Taking a shower is something you do every day, and likely put little thought into. Taking a bath might even be a luxurious way for you to relax and unwind at the end of a long day. For your elderly parent, however, these tasks might not be as simple. Physical challenges, mobility issues, balance problems, and even cognitive functioning decline can make it difficult or even impossible for your parent to bathe on their own, requiring you to help them in order to ensure they get clean while staying safe. For many elderly adults, difficulty bathing is one of the first signs of really needing help with daily tasks, and it can be very emotionally difficult for them. As their family caregiver it is essential you take steps to show respect, and to preserve your parent’s dignity as you help them bathe. This will make them more willing to accept your help, protect your relationship, and keep their mental and emotional health guarded.
Use these tips to help you show respect and preserve dignity while helping your senior bathe:
- Let them undress privately if possible. Provide them with a bathrobe or large towel such as a bath sheet to cover themselves after they have undressed, and before getting into the bath or shower. If you must help them undress, do so quickly, and have them cover themselves as you undress them if they feel uncomfortable.
- Avoid touching them with your bare hands. Instead, use a shower mitt or wear gloves. Not coming into contact with their bare skin directly can feel less personal, and more respectful.
- Talk to them throughout the process and tell them each step you are taking. Tell them what part you will wash next, and always ask for permission or confirmation so they do not feel as though you are simply taking over, or forcing them through this process.
- Encourage your parent to participate in the bathing process as much as possible. Give them a shower mitt or a sponge that is easy to hold, fill it with bath gel or soap, and encourage them to wash parts of their body that are easily accessible, or that may be sensitive. This helps them to feel more independent and autonomous, and shows respect to them as an individual.
- Never shame or embarrass them. Regardless of what you experience during the bathing process, avoid showing discomfort or distaste, as this can cause emotional strain, and make your parent less likely to cooperate with you for other elements of your care.
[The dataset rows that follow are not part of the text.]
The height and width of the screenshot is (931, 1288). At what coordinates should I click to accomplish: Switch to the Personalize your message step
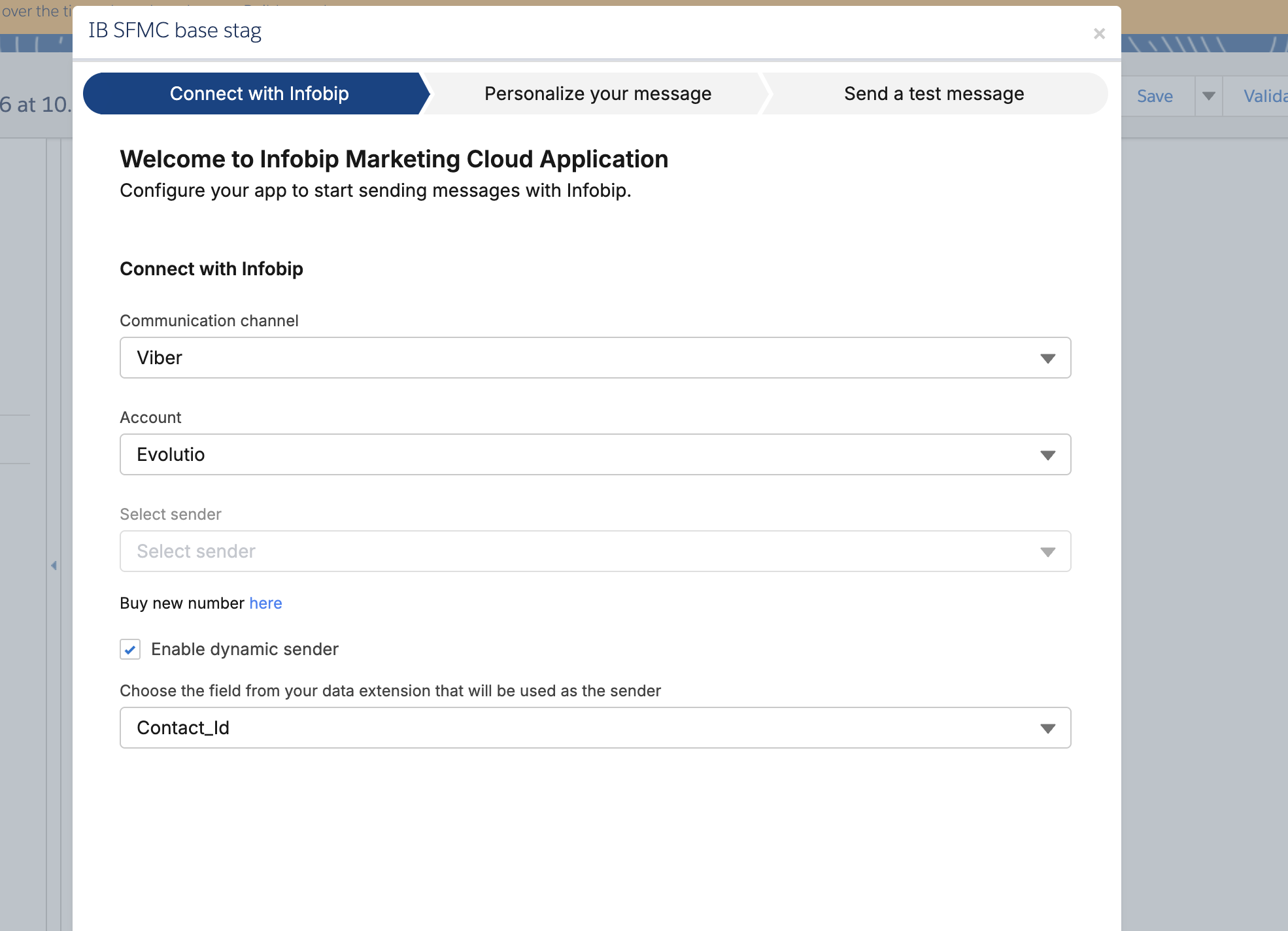[x=597, y=93]
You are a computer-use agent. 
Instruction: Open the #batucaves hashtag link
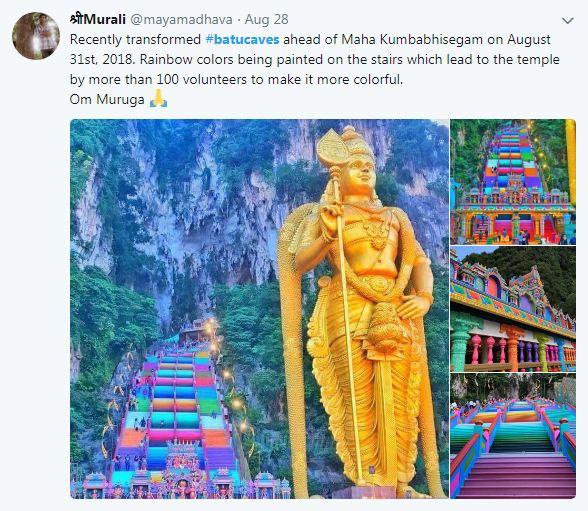click(243, 39)
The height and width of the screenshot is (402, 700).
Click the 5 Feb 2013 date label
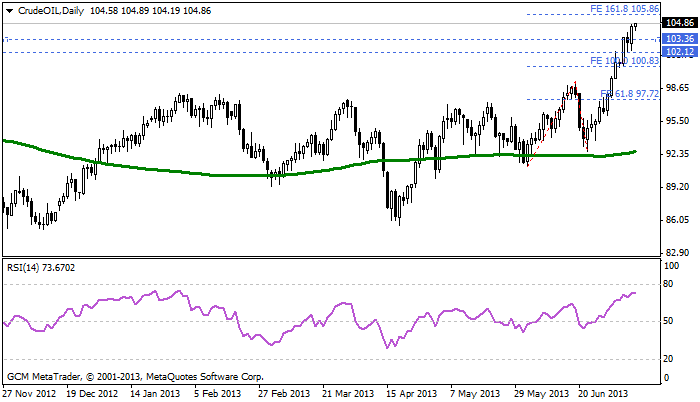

Simply because you love your parent and are happy about your role as their family caregiver does not mean you are going to feel comfortable handling all of the challenges and care tasks your parent needs. You may be faced with a care task or responsibility that is too difficult for you, or that you cannot handle due to your own limitations, such as lack of physical strength. Whatever the reason you do not feel you can manage all of your parent’s needs, you can feel confident elder care is there to help. An elderly home care services provider can be there to fill care gaps and manage needs you may be concerned will go unmanaged. This not only means your parent will have consistently better care and more support as they age in place, but it can also reduce stress and improve your relationship with your senior while also letting you focus your energy and effort on other elements of your care routine more efficiently.